In  ‘The Owl Room’  Louise, who is afraid of the dark meets an owl who is afraid of the light. The owl is stuffed but as night falls and he is released from his glass case by the little girl, a strange magic gives new life to both of them.  In this extract the two talk to each other for the first time, much to Louise’s surprise. The owl says:

‘I’ll tell you a secret, but first you must lift up the glass and put it next to me so that you can hear me more easily.’
Louise trembled. ‘Don’t be afraid,’ he said kindly as if he had read her thoughts, ‘I’ve been in here for a hundred years? What harm could I do?’
She thought about this. He was much older even than Gran and she wouldn’t hurt anybody. He looked at her hopefully. Reassured, she went to fetch the chair from her bedside. She’d have to stand on it to reach him.
‘Good girl,’ he said.
Once she was up, she took hold of a small handle of top and found she could move the glass quite easily. She placed it beside the owl. She watched then as he moved stiffly, trying to ease open his wings.
She plucked up courage to speak. ‘Will you tell me now?’
The owl shuffled again and started turning his head around.
‘Please…?’ she asked, ‘I did what you said.’
He stopped moving and gazed at her. ‘All right, I will, but you mustn’t laugh.’
‘Why would I?
‘Because,’ the owl said gravely, ‘you see, it is something I don’t like to talk about.’ He paused and looked uncomfortable. ‘The fact is – I'm afraid of the light.’
Louise almost giggled but stopped herself.

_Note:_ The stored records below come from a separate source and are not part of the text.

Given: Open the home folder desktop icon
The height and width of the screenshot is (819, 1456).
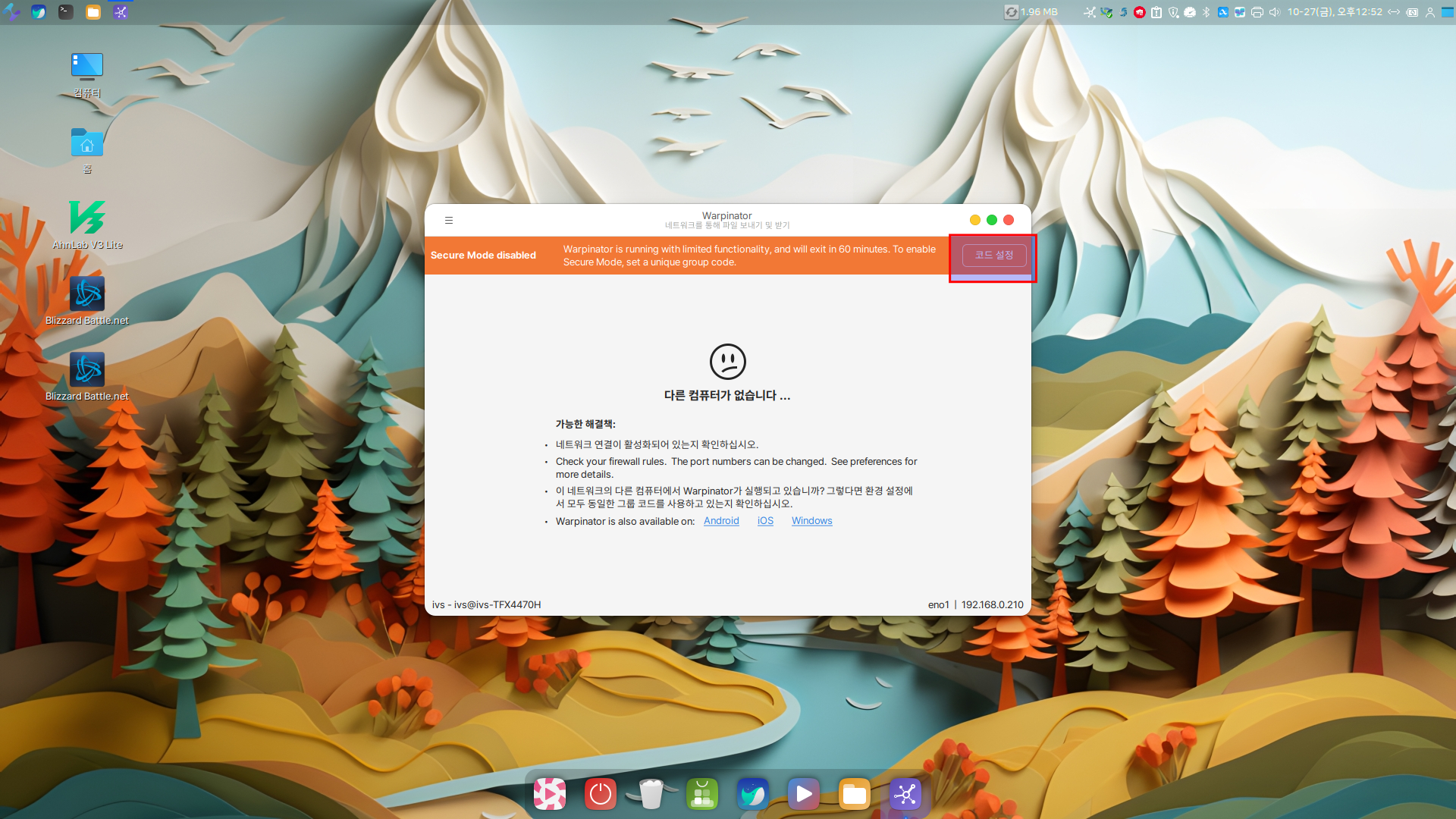Looking at the screenshot, I should pos(87,143).
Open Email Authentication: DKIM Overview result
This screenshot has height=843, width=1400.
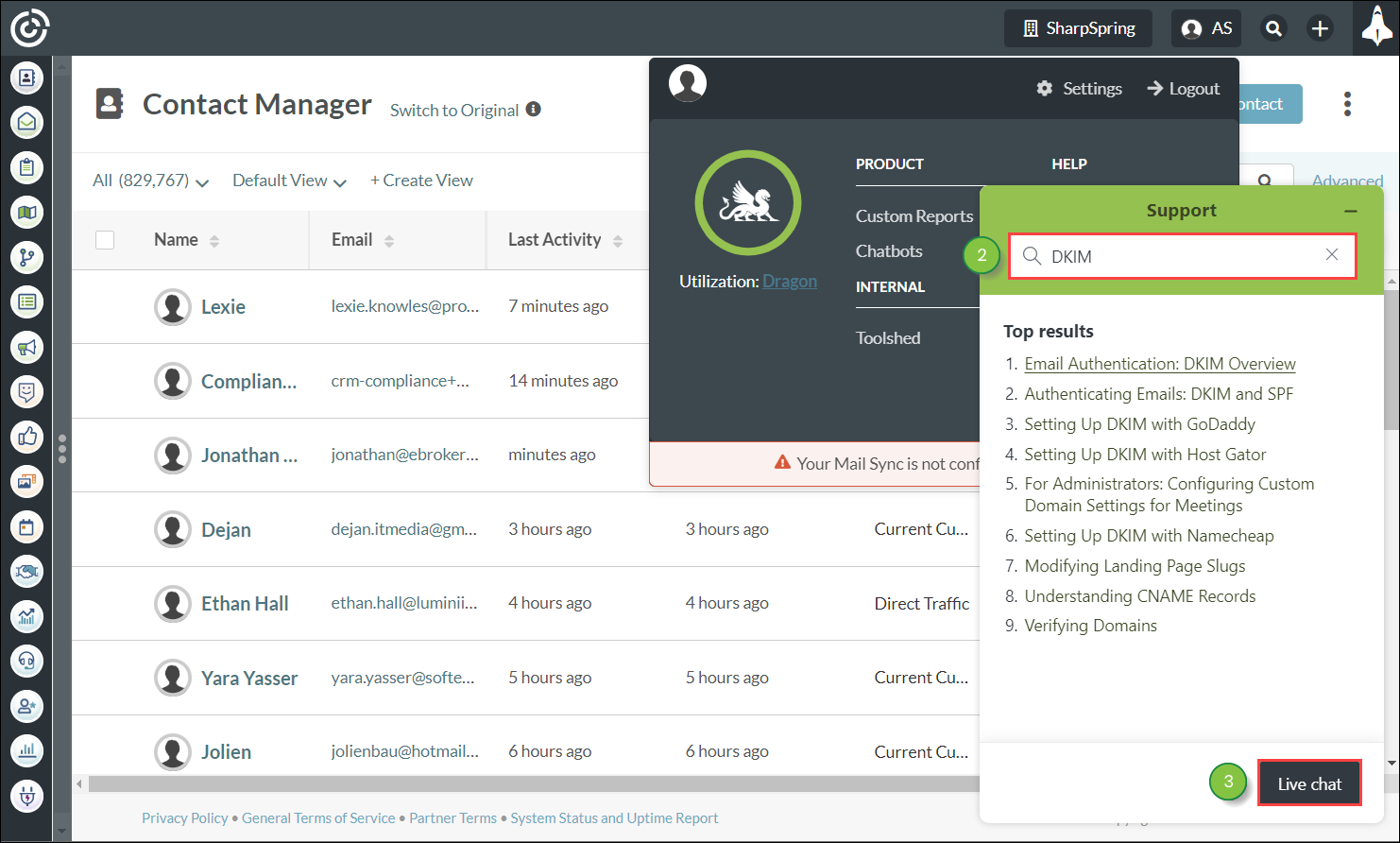point(1159,364)
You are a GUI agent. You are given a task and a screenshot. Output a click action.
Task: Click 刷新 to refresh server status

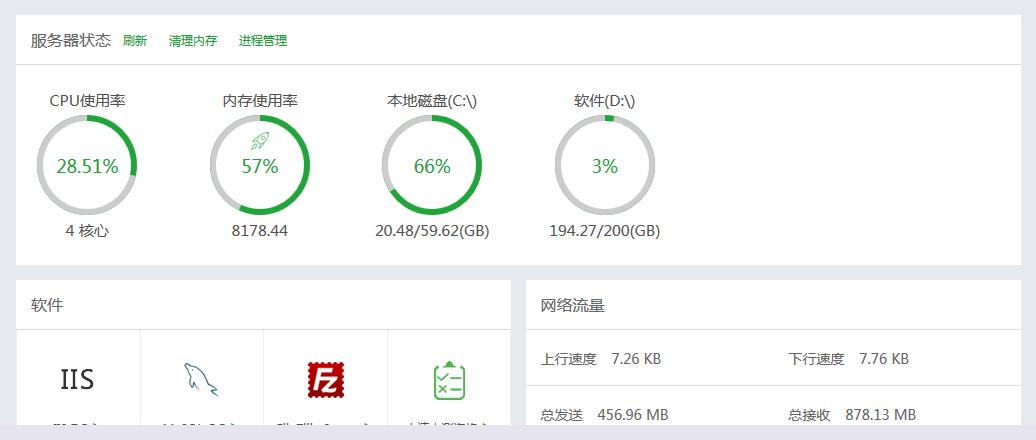[x=135, y=41]
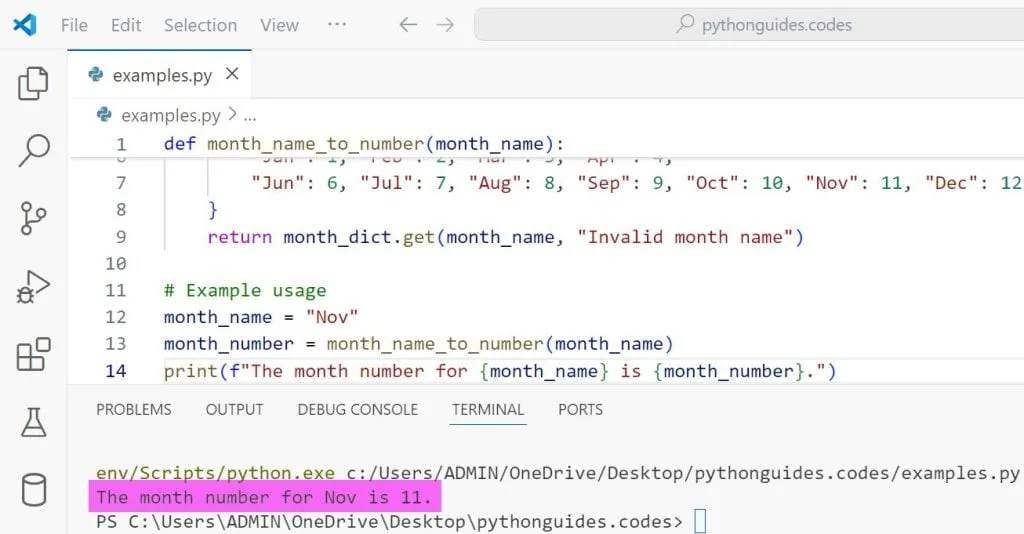Viewport: 1024px width, 534px height.
Task: Open the Search view icon
Action: (x=34, y=150)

The owl looked at her suspiciously.
‘It is not so difficult to understand,’ he said stiffly, ‘Freddy is a daytime bear and he’s afraid of the dark, isn’t he? Well, I’m a night-time creature. I’m afraid of the light. Go and open the window and I’ll tell you more.’
Louise hesitated, then did as he asked. Giving a surprisingly nimble hop, the owl landed on the sill beside her. 
‘Look out of the window with me,’ said the owl, ‘See how the velvet darkness shines gently in the starlight. Your beastly sun glares at me and hurts my eyes.  No wonder I’m scared of the light.’
Louise, her legs shaking, went over to him.
‘Just look at it,’ sighed the owl, ‘Look at the slender moon. See its gentle glow.  See how blue and grey and silver and gold lights surround us. This is what the cruel sun hides from you. This is true beauty.’
‘It is lovely,’ whispered Louise.

And that’s when a greater magic still changes Louise’s life for ever.

In ‘Owl Night’, the next story about Louise and her owl, Halloween provides the setting for another magical tale.... In this extract, Louise has questioned the owl about ‘Owl Night’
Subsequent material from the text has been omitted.